START Stored data

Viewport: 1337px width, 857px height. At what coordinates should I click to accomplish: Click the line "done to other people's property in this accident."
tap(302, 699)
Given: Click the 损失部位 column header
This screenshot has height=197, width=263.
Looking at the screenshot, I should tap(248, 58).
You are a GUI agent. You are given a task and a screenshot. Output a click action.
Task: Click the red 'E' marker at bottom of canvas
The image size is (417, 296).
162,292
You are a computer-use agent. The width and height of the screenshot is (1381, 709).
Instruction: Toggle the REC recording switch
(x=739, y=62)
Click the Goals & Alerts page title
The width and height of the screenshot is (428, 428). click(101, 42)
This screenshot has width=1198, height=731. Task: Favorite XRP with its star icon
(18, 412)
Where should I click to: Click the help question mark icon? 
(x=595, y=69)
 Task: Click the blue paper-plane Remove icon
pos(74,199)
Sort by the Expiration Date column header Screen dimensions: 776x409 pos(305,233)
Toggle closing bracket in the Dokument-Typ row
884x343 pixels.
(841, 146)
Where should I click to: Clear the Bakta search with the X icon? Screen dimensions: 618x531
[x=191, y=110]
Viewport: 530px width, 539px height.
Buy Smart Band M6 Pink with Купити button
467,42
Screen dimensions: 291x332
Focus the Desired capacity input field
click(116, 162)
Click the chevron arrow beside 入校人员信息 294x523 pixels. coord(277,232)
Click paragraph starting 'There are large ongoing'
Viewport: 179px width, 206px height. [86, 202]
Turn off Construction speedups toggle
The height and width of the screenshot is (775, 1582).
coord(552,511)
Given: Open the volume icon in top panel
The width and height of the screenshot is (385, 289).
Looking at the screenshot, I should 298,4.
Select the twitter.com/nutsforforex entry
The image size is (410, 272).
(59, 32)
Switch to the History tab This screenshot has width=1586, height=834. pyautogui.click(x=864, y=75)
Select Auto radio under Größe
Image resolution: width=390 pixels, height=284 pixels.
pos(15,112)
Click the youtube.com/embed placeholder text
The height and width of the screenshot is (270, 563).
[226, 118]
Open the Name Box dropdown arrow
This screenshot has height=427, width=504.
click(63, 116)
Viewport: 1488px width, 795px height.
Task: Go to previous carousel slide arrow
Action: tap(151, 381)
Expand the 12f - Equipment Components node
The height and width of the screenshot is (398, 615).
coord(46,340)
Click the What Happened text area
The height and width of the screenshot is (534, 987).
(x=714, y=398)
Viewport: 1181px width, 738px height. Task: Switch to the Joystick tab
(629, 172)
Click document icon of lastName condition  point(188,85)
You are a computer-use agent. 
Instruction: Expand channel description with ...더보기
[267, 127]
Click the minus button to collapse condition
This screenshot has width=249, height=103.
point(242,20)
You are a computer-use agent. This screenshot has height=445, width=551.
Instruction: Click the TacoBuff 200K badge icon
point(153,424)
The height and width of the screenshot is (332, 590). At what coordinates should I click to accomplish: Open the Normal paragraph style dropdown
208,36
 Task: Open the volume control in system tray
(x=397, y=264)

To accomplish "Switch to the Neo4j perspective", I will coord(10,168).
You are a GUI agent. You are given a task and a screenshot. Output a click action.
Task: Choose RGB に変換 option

END Stored data

— Exercise —
The whole listing is needed again, word for word.

— Exercise output —
Viewport: 1337px width, 857px height. At what coordinates should I click to accomplish: Click the line "done to other people's property in this accident."
tap(302, 699)
Given: Click the 损失部位 column header
This screenshot has height=197, width=263.
Looking at the screenshot, I should tap(248, 58).
You are a GUI agent. You are given a task and a screenshot. Output a click action.
Task: Click the red 'E' marker at bottom of canvas
The image size is (417, 296).
162,292
You are a computer-use agent. The width and height of the screenshot is (1381, 709).
Instruction: Toggle the REC recording switch
(x=739, y=62)
Click the Goals & Alerts page title
The width and height of the screenshot is (428, 428). click(101, 42)
This screenshot has width=1198, height=731. Task: Favorite XRP with its star icon
(18, 412)
Where should I click to: Click the help question mark icon? 
(x=595, y=69)
 Task: Click the blue paper-plane Remove icon
pos(74,199)
Sort by the Expiration Date column header Screen dimensions: 776x409 pos(305,233)
Toggle closing bracket in the Dokument-Typ row
884x343 pixels.
(841, 146)
Where should I click to: Clear the Bakta search with the X icon? Screen dimensions: 618x531
[x=191, y=110]
Viewport: 530px width, 539px height.
Buy Smart Band M6 Pink with Купити button
467,42
Screen dimensions: 291x332
Focus the Desired capacity input field
click(116, 162)
Click the chevron arrow beside 入校人员信息 294x523 pixels. coord(277,232)
Click paragraph starting 'There are large ongoing'
Viewport: 179px width, 206px height. [86, 202]
Turn off Construction speedups toggle
The height and width of the screenshot is (775, 1582).
coord(552,511)
Given: Open the volume icon in top panel
The width and height of the screenshot is (385, 289).
Looking at the screenshot, I should 298,4.
Select the twitter.com/nutsforforex entry
The image size is (410, 272).
(59, 32)
Switch to the History tab This screenshot has width=1586, height=834. pyautogui.click(x=864, y=75)
Select Auto radio under Größe
Image resolution: width=390 pixels, height=284 pixels.
pos(15,112)
Click the youtube.com/embed placeholder text
The height and width of the screenshot is (270, 563).
[226, 118]
Open the Name Box dropdown arrow
This screenshot has height=427, width=504.
click(63, 116)
Viewport: 1488px width, 795px height.
Task: Go to previous carousel slide arrow
Action: tap(151, 381)
Expand the 12f - Equipment Components node
The height and width of the screenshot is (398, 615).
coord(46,340)
Click the What Happened text area
The height and width of the screenshot is (534, 987).
(x=714, y=398)
Viewport: 1181px width, 738px height. Task: Switch to the Joystick tab
(629, 172)
Click document icon of lastName condition  point(188,85)
You are a computer-use agent. 
Instruction: Expand channel description with ...더보기
[267, 127]
Click the minus button to collapse condition
This screenshot has width=249, height=103.
point(242,20)
You are a computer-use agent. This screenshot has height=445, width=551.
Instruction: Click the TacoBuff 200K badge icon
point(153,424)
The height and width of the screenshot is (332, 590). At what coordinates should I click to accomplish: Open the Normal paragraph style dropdown
208,36
 Task: Open the volume control in system tray
(x=397, y=264)

To accomplish "Switch to the Neo4j perspective", I will coord(10,168).
You are a GUI agent. You are given a task and a screenshot. Output a click action.
Task: Choose RGB に変換 option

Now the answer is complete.